In another embodiment of the inventive electric connection assembly, the end portion of the at least one soldering pin has a contacting region for permanently electrically contacting the at least one soldering pin with the circuit board, wherein less than 50% of the contacting region is received in the pocket of the housing. The advantage of a predetermined contacting region, which can be configured purely by way of example by tin plating, is that the electric contacting of the end portion with the circuit board can take place quickly, easily and cost-effectively. Delimiting the receiving of the contact region in the pocket of the housing is advantageous, since during a visual examination of an electric contacting, effected for example by soldering, between the end portion of the soldering pin and the circuit board, it should be possible to detect at least 50% of the electric contacting carried out visually.

The contact region can simply be partially located in the end portion of the at least one soldering pin, or extend over the complete end portion. The contact region can simply be configured on that side of the end portion which points in the same direction as the supporting surface of the housing. In other words, the contact region can be configured in the form of a tin plating of the end portion of the soldering pin on the side of the end portion pointing towards the circuit board.

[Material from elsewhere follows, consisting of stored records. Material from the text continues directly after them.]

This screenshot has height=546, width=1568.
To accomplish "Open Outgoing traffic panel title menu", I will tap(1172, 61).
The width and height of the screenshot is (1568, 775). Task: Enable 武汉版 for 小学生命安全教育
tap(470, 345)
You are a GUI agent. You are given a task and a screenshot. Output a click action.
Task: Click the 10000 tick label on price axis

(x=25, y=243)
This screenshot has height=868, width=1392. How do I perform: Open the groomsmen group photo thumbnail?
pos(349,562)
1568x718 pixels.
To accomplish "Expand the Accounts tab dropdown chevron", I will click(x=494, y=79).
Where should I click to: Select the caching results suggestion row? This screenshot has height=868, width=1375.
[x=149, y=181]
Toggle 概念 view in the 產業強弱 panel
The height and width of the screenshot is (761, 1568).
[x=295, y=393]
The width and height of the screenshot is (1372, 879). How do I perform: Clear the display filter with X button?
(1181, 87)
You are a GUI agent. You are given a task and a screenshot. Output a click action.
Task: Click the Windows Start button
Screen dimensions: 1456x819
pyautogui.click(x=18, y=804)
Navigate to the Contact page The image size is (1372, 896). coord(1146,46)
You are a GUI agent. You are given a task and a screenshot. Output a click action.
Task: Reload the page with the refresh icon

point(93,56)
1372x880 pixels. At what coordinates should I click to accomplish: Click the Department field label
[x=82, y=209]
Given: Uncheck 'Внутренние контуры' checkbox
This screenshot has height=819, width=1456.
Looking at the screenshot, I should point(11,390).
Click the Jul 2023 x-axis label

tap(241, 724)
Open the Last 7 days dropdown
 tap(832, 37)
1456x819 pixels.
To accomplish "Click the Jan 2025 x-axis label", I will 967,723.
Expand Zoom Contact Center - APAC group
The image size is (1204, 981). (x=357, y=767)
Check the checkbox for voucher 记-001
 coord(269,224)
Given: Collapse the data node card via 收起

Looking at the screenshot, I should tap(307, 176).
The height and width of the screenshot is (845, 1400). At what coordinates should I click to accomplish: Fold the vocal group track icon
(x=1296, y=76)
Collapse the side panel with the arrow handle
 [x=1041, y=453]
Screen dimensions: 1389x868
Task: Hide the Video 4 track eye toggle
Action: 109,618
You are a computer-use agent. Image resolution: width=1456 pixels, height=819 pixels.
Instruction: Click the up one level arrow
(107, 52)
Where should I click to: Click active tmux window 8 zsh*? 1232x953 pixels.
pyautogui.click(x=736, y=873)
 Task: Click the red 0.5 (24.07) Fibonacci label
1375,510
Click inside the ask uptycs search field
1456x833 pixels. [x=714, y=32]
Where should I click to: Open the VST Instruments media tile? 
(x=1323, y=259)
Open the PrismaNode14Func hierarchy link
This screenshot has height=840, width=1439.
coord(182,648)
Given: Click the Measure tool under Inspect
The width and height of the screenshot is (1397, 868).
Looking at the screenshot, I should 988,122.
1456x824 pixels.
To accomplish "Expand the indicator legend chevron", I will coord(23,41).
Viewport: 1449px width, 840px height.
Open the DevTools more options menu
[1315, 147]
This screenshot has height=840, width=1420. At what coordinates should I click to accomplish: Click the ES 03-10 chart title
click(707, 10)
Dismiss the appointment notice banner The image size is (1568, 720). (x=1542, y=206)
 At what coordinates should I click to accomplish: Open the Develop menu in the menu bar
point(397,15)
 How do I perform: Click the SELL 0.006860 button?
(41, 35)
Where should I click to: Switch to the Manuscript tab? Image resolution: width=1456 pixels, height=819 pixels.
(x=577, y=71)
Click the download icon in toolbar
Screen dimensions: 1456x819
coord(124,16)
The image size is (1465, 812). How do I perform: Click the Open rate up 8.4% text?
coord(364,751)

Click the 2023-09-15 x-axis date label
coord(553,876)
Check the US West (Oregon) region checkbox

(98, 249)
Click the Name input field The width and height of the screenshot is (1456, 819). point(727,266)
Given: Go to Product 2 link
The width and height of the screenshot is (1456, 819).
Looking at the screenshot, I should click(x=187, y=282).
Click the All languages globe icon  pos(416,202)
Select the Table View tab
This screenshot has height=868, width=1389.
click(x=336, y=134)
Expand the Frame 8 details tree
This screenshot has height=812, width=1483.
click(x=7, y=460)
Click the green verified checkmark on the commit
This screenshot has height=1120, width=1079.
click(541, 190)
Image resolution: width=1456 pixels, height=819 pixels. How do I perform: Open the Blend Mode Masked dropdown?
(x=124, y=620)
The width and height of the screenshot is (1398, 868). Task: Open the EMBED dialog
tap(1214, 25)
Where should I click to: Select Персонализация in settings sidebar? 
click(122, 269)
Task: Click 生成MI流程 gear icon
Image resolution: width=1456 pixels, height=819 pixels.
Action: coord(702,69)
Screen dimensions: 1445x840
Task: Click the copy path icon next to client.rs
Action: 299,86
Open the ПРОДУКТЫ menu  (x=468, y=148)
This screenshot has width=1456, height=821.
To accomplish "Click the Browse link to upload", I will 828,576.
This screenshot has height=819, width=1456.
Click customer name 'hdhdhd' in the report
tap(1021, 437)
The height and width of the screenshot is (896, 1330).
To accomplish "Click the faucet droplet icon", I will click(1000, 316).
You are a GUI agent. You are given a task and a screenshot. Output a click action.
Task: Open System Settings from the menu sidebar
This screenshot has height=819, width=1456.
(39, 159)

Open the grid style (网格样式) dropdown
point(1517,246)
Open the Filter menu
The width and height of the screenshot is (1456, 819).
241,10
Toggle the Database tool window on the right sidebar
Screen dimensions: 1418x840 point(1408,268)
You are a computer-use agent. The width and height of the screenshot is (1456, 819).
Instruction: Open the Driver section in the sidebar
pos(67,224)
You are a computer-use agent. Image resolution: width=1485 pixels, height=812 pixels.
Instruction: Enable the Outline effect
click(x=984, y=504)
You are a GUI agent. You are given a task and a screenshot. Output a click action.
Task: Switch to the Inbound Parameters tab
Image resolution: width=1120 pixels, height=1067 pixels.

In another embodiment of the inventive electric connection assembly, the housing has a transition recess in which the portion between the starting portion and the middle portion of the at least one soldering pin is received at least in sections, and which turns into the pocket. The advantage of such a transition recess is that the position of the soldering pin can be fixed and defined and it also makes it possible, if multiple soldering pins are provided, to protect neighbouring soldering pins from electric contacting (a short-circuit).

The transition recess can have a convex stopping surface, to which a bending portion can cling at least in sections. In addition, the transition recess can turn into a receiving aperture of the housing and/or into the pocket.

The transition recess can make it possible for the soldering pin to be received in the housing in the direction of the assembly-sided end. This can, in turn, lead to a minimizing of the dimensions of the electric connection assembly.

In another embodiment of the electric connection assembly, this comprises at least one electric device, wherein the starting portion of the at least one soldering pin is connected to the at least one electric device. The electric connection assembly can simply consist of the electric device and the at least one soldering pin. In addition, the electric connection assembly can comprise a housing which receives the at least one electric device and can partially or fully enclose said at least one electric device, wherein the at least one soldering pin is connected on the inside of the housing with the at least one electric device, is guided out of the same through the housing and can be configured in order to contact the at least one electric device with the circuit board.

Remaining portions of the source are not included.